Dostlar Da Kırılabilir
Bazen çok yakın dostlar da birbirine kırılabilir. Ağızlardan ummadıkları bir söz, beklemedikleri bir hareket, çirkin gördükleri bir tavır karşısında birbirlerini çok seven dostlar da incinebilir, kırılabilir.
Dostluk çok kıymetli bir şeydir, ama her kıymetli şeyler gibi kazanması çok zor olsa da kaybedilmesi çok kolay olabilir. Bu yüzden elde ettiğimiz nimetlerin kadrini kıymetini iyi bilmeli, bir ömür devam ettirebilmek için iyi korumalıyız. Ağaç dalıyla gürler. Denildiği gibi insanda dostlarıyla mutludur mesuttur bahtiyardır. Yeryüzünün en can sıkıcı vaziyetlerinden birisi de sevgisiz kalmak, yanlız yaşamaktır.
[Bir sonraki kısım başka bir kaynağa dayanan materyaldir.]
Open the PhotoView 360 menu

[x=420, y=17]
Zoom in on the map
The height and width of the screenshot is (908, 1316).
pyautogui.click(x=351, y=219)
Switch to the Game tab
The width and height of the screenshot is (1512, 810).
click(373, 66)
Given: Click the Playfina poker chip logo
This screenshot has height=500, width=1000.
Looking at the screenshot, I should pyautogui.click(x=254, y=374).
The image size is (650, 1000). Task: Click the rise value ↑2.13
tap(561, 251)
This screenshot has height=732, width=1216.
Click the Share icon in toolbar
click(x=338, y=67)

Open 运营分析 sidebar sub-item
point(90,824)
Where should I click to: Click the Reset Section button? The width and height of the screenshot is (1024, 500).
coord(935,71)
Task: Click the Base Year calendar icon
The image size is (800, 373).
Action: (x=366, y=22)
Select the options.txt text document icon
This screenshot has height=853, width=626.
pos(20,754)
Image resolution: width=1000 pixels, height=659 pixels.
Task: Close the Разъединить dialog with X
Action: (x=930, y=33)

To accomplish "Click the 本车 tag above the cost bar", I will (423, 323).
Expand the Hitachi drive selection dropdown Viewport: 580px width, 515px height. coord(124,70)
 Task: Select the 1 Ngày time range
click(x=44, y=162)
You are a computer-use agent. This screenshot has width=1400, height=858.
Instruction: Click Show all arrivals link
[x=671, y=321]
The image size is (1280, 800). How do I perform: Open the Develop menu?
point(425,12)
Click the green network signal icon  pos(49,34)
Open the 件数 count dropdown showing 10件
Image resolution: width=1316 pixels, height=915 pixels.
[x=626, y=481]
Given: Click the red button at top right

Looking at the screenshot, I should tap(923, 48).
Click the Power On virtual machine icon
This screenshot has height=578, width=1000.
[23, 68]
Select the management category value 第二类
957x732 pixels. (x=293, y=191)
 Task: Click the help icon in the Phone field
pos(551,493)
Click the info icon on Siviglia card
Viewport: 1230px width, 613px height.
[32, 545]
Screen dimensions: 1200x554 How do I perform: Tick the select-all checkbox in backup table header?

Bazılarıyla yalnızlığını insan cinsinin dışında, ondan çok daha kıymetli bir varlıkla giderebilir. Bunlar istisnai şahsiyetlerdir. Bilindiği gibi istisnalar kaideyi bozmaz. Bizim onlara tebrikten başka bir sözümüz yoktur.
Ne demiştik?
Evet, bazan dostlar da birbirini üzebilir incitebilir. Bu gibi hallerde araya diğer dostlar girmeli, arabuluculuk yapmalı ve açılan arayı kapatmalıdır. Oturup seyirci kalmak, ne dostluğa yakışır, ne de İslam ahlakındandır. Aksine Allah'tan açık bir emirdir. İşte onu ifade eden ayetlerden birisi:
"Muhakkak mü'minler kardeştirler. Kardeşlerinizin arasını düzeltin ve Allah'tan korkun ki size rahmet edilsin."(Hucurat 19.)
Ayete göre bütün müminler birbirlerinin kardeşleridir. Bu kardeşliğin devam etmesi için üzerlerine düşen hakları de sorumlulukları yerine getirmelidirler. Yine bu kardeşliği korumak için kaçınması gereken bazı tutum ve davranışlara da dikkat etmelidirler. İslam, baştan sonra inananlar arasındaki bu kardeşliği, insanlar arasındaki barışı korumak için gereken inanç, ibadet, hukuk, ahlak manzumesidir. Barış kökünden gelen İslam, inkarcıları dost kabul etmese de, kendisiyle savaşmayan gayrimüslimlere barışı, huzuru, emniyeti ve saadeti sunmak ister.
Her neyse, doğrusu bu derin bir konudur. Bizim amacımız dostlar arasındaki kırgınlıklarıdır. Bence böyle bir durum yaşamamak için, her zaman ciddi olmak, laubalilikten kaçınmak, durmamız gereken sınırları aşmamak çok önemlidir.
Nitekim sevgili peygamberimiz, hem dostumuza hem de düşmanımıza karşı ölçülü ve dengeli davranmamızı tavsiye etmektedir. Ola ki bir gün dost düşman, düşman da dost olabilir. Buradan şunu anlamalıyız; "biz falan veya filan ile öyle iyi bir dostuz ki, bizim aramızı kimse bozamaz" düşüncesi çok yanlıştır.
Aman dikkat edelim de bu yanlışa düşmeyelim.